The goal of my anthropology internship was threefold. One, I wanted to complete advanced hours in my anthropology Bachelor of Science degree, and second, I wanted to have practical experience that applied to both anthropology and laboratory science. Finally, I wanted to have an experience that would correlate to medical school and a medical career. I feel I have achieved all three during my internship at the Southwest Foundation for Biomedical Research (now renamed Texas Biomedical Research Institute), Department of Genetics in San Antonio.
I assisted with measuring fetal baboon growth plates, which were collected as part of a maternal nutrient restriction study. The hypothesis was that moderate global maternal nutrient restriction would in fact, alter the bone development of the fetus. After running numerous statistics, we found that it has. This has important implications for bone development and aging later in life. Through the internship, I was not only able to study bones but, I was also given the chance to study them at an early stage in their development as largely cartilaginous tissue. Exposure to this type of research will help me stand out among all the many other medical school applicants as well as when applying for residency later on.
There are many reasons for using baboons as a model for researching human disease and conditions. First, humans and baboons share extremely similar genetic sequencing. Additionally, the physiological similarities are vast and wide-ranging. These qualities make the baboon ideal for studying complex human diseases, such as diabetes and osteoporosis, which involve many different genes and environmental factors. Another important reason for using baboons in biomedical research is that in facilities such as the Southwest Foundation for Biomedical Research’s Primate Research Center, all of the environmental and dietary conditions can be controlled to ideal conditions, which is impossible to do with human subjects. Finally, the baboon genome is close to being fully mapped, giving us a unique and information-rich opportunity for more study.
My first few days involved reading extensively about bone histology. First, I learned about bone formation, particularly the long bone transforming from cartilage into calcified cortical bone tissue, a process known as endochondral ossification. When bones are first developing, they mostly consist of a cartilaginous matrix of hyaline cartilage. The epiphyses, or ends of the bones, are not fused and in some cases will not be completely fused far into adulthood. The epiphyses are loosely connected to the diaphysis, the shaft part of the bone, via the metaphysis, which contains the epiphyseal growth plate. Within the growth plate, there are zones of development. After the cells mature, they become chondrocytes and begin to organize themselves into columns as mitotic activity intensifies and extracellular material is formed; this is known as the proliferative zone. Next, the chondrocytes undergo enlargement and hypertrophy, and they experience cell death as they become completely calcified bone. This zone, the hypertrophic zone, is the last phase marking the boundary of the growth plate. In the study in which I participated, I measured length and area of these growth plate zones.
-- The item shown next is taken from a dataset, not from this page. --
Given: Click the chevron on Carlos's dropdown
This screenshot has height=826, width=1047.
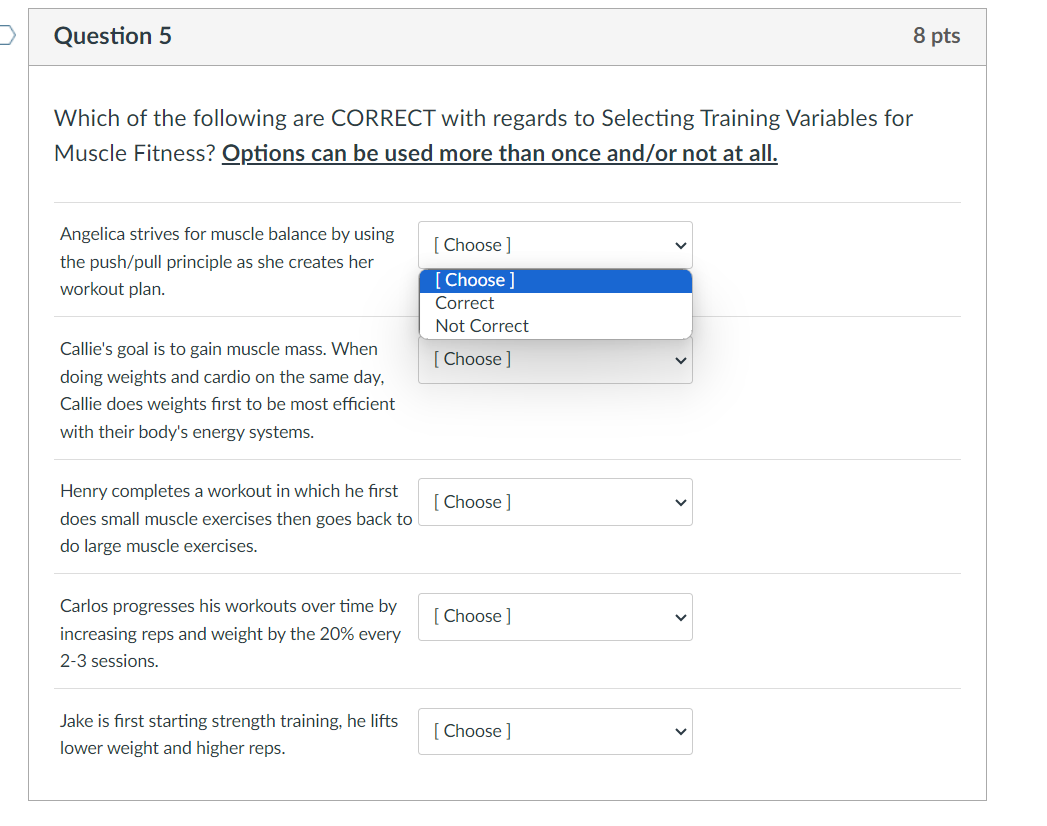Looking at the screenshot, I should pyautogui.click(x=680, y=616).
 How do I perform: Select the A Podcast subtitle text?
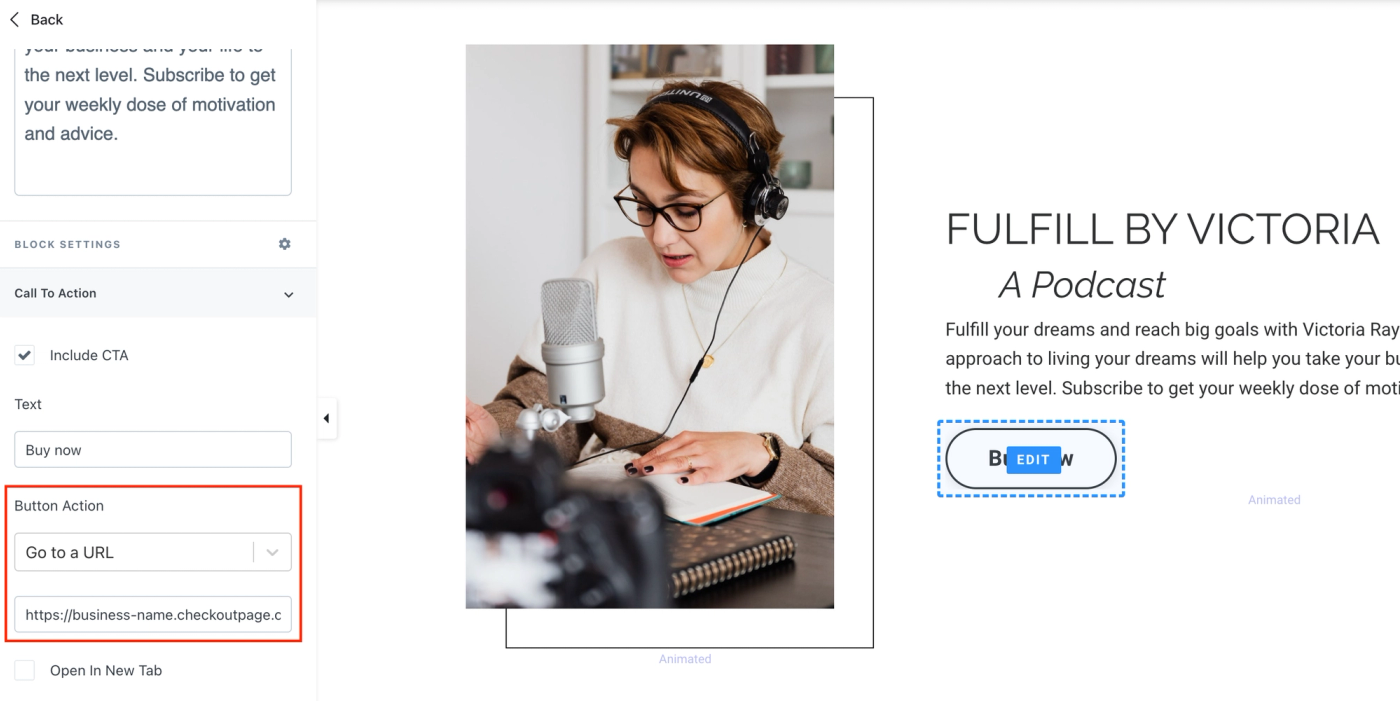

After in depth study of bone formation, I moved on to practical lab work. One project included the reorganization of numerous bone specimens’ storage in lab freezers. Our task involved the cataloguing and moving of bones into specific storage freezers by animal identification number and parts. For example, all of the long bones needed to be located in the freezers, found in an Excel spreadsheet, moved and stored in particular freezers, and then re-catalogued in the same spreadsheet. The purpose, of course, was to continue to keep track of all of the bone specimens collected and contained at the Foundation. We repeated the process with the thoracic/ rib and vertebrae sections, the skulls, and miscellaneous bones.
I spent the majority of my time at the lab measuring the dimensions of the growth plate zones, then calculating the dimensions as a percent of the entire bone length and cell density. Using the BIOQUANT OSTEO Image Analysis System for Bone Histomorphometry, which includes an extremely sensitive microscope and associated metric software, I was able to measure the areas on the slide specimens in real time with on-screen images.
After calculating percentages and running numerous statistics on SPSS, a common statistics software program, I found that there were significant differences between the control group’s fetal humeral growth plates and those from nutrient-restricted group. The most significant of all was the decrease in the size of the hypertrophic zone of the nutrient-restricted group. Because hypertrophy of the chondrocytes initially requires some intracellular glycogen storage, we have concluded that the nutrient-restricted animals either did not have enough glycogen to store or, were not able to store what they had. Although there is not much information available about why cells may not be able to store glycogen, I have not given up the search!
Altered endochondral ossification is important because it could affect the bone integrity later in life, meaning osteoporosis for some.